Sylvester Russell (1860s – October 11, 1930) was a performer who became a newspaper columnist. He was the "first Black arts critic to gain national recognition in the U.S.," in his turn-of-the-century column in the Indianapolis Freeman.[1][2][3] In a 30-year career that spanned three cities: his early days in Indianapolis, time at the Chicago Defender and, finally, New York City where he founded and published a newspaper called the Star, and famously developed a system of ranking Black performance qualitatively from "low comedy/minstrelsy” at the bottom to the "classics" at the top,[1] which reflected his:

... clear desire to establish African American music as a field worthy of study, with a history and progressive development. His examination of Black music for a Black audience was a direct challenge to a world where white people in blackface had been allowed to define the musical and performance qualities of what it meant to be Black.[1][4]

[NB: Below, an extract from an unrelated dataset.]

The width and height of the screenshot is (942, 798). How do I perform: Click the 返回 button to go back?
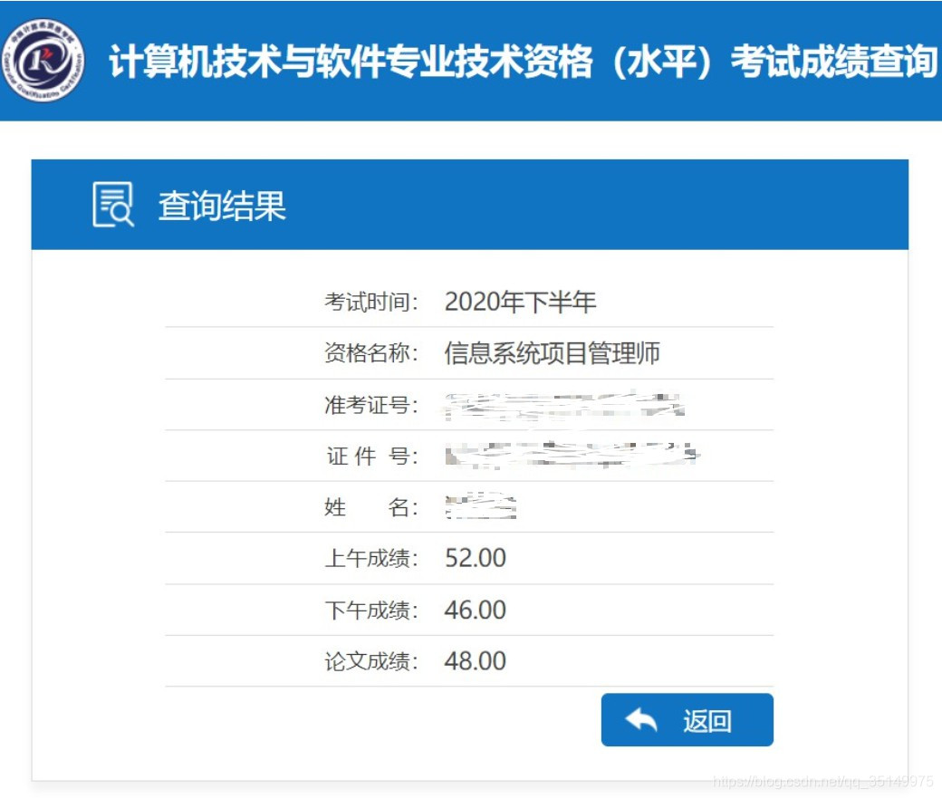point(688,719)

That kind of specificity begot nuanced discussions on the page about the transition from vaudeville to silent film, which led to him and fellow music critic Nora Douglas Holt attaining the status of pioneers.[5] Later in his career, Russell became known for a dispute with Bill "Bojangles" Robinson as efforts to establish an association to build a memorial home for "Race actors" in honor of Florence Mills progressed.[6]

He challenged segregation laws by sitting at a table in an upscale restaurant.[7]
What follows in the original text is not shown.